Dopo essere stati fatti sbarcare lo scorso sabato, nella notte, i 143 migranti a bordo della nave Diciotti sono stati trasferiti nell'hotspot di Messina per le procedure di identificazione.

Mentre 40 di loro saranno suddivisi tra Albania e Irlanda, quelli che saranno accolti dalla Chiesa italiana saranno spostati in un centro di accoglienza nella zona dei Castelli Romani, e da lì distribuiti tra le diocesi che, spontaneamente, hanno offerto la propria disponibilità all'accoglienza: da Torino a Brescia, Bologna, Agrigento…

Il perché dell'accoglienza e come questa sarà effettuata lo ha chiarito il sottosegretario della Cei e direttore dell’Ufficio nazionale per le comunicazioni sociali, don Ivan Maffeis, all'agenzia di stampa Sir.


Perché la Chiesa italiana ha scelto di accogliere i migranti della nave Diciotti?

«E’ stata una scelta della presidenza Cei - ha detto don Maffeis - legata alla volontà di uscire da una situazione di stallo in cui queste persone erano da diversi giorni. Davanti ad una situazione insostenibile dal punto di vista umanitario si è scelto di non andare avanti con comunicati e appelli generici ma di intervenire offrendo una disponibilità all'accoglienza concreta, fattiva e immediata.

Il governo pretendeva, anche giustamente, il coinvolgimento dell’Europa per una redistribuzione dei migranti e per affrontare in maniera comunitaria un fenomeno di portata enorme. D’altra parte è ovvio che per arrivare a concordare una politica comunitaria su un tema come quello delle migrazioni non possiamo servirci di gente in fuga dalla guerra o da situazioni di persecuzione


Come saranno distribuiti i migranti?

«I migranti saranno trasferiti nel centro di Ariccia dell’Auxilium, in attesa di essere ospitati nelle diocesi che hanno dato la disponibilità. È stata una risposta spontanea, noi non abbiamo fatto alcun appello.

La Chiesa italiana ha una tradizione d’accoglienza reale: sapere che nelle diocesi ci sono già tra 26mila e 28mila persone accolte dovrebbe farci riflettere per capire quanto stiamo enfatizzando un fatto solo perché li abbiamo bloccati lì.
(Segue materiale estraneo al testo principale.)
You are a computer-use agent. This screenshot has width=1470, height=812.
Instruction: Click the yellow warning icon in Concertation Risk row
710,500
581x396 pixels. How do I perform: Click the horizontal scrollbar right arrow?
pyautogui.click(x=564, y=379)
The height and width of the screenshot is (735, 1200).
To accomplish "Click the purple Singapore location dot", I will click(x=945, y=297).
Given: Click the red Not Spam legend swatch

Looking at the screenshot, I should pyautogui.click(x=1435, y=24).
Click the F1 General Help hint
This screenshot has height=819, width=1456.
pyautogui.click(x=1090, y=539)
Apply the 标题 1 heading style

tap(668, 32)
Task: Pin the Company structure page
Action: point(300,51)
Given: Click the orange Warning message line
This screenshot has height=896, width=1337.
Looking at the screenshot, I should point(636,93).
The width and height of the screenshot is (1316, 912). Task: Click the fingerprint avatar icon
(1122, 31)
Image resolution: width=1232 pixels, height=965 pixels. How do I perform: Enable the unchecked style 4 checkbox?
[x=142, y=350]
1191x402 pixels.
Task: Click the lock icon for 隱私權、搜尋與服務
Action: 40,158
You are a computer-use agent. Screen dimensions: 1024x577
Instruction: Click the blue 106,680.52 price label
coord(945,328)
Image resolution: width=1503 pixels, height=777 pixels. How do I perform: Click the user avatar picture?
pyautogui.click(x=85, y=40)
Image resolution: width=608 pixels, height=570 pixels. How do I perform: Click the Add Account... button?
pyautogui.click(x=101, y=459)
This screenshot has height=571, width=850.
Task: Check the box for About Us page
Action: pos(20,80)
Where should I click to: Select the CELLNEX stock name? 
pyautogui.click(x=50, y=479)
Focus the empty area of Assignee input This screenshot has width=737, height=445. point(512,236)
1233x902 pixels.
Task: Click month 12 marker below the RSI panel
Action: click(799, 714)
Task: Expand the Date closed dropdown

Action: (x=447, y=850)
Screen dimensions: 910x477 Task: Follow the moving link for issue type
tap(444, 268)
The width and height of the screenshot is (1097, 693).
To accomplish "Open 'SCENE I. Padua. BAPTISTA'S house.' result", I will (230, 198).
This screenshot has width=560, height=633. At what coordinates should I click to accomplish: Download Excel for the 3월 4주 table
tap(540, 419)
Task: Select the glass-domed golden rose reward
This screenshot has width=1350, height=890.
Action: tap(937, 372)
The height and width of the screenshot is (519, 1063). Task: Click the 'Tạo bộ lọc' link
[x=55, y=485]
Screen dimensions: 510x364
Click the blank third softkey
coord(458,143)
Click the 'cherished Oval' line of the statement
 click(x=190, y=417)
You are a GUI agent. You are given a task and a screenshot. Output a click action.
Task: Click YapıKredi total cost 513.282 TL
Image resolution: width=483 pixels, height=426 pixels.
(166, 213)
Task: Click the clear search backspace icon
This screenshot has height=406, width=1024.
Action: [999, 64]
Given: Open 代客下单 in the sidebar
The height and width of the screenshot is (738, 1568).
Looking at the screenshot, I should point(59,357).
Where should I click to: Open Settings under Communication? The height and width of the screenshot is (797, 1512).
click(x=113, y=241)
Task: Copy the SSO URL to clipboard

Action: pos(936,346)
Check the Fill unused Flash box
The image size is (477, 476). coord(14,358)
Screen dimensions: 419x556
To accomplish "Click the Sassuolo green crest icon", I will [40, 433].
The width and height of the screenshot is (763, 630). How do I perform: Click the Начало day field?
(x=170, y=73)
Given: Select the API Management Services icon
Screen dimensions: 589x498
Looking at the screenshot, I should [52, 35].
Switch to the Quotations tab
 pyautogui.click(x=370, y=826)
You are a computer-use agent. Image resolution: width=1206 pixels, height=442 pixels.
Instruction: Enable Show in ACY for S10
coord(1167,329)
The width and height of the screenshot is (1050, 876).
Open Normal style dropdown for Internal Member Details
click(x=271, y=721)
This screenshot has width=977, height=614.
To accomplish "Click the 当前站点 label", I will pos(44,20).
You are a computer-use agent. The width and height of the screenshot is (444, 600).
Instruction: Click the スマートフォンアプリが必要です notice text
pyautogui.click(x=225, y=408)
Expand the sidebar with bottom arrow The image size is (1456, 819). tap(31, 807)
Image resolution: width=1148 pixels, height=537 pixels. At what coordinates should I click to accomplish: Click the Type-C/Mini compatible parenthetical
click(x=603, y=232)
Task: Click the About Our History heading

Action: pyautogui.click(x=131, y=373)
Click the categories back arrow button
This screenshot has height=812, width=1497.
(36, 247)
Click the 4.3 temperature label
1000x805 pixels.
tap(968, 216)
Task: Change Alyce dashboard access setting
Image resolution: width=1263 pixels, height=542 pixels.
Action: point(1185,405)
Per noi era importante sbloccare una situazione oramai insostenibile. Abbiamo offerto un’accoglienza umanitaria. Nel momento in cui andiamo a redistribuire le persone sul territorio, l’applicazione del protocollo dipenderà da situazione a situazione. Questo è positivo perché si cercherà di fare progetti mirati che salvaguardino l’integrità della famiglia, ad esempio con i ricongiungimenti familiari.

In queste ore a Messina si stanno aiutando le persone a dare le proprie generalità per essere accolte in maniera degna. A fronte della disponibilità offerta da tanti bisognerà guardare qual è il progetto. Questo sarà il compito delle prossime ore, per far sì che queste persone siano veramente accolte.»


Che cosa fare in futuro?

«Credo che ci siano livelli diversi di intervento: il livello della solidarietà e dell’emergenza ci sta tutto, ma non è quello con cui possiamo affrontare fenomeni di questa portata, dove la politica e la cultura del Paese devono interrogarsi e fare la propria parte.

Sono livelli che vanno uniti: non possiamo aspettare che maturino politiche o culture dell’accoglienza che superino la globalizzazione dell’indifferenza. Ben venga che nel momento in cui c’è una situazione che ci interpella ci sia una risposta. Ma questa è una risposta di supplenza. Non è la risposta. La risposta di un Paese democratico matura attraverso ben altri processi.

Il grande nodo europeo da sciogliere è però la Riforma del Regolamento di Dublino. Non c’è dubbio. Siamo davanti ad un fenomeno enorme che non è più di emergenza. È una situazione con cui dobbiamo misurarci. Possiamo essere talmente miopi da chiuderci in una Europa fortezza ma in questo caso, oltre a lasciare fuori le persone, moriamo noi dentro. Oppure possiamo, con tutta la disponibilità possibile, trovare delle vie per affrontare il tema secondo legalità e sostenibilità e metterci in gioco.»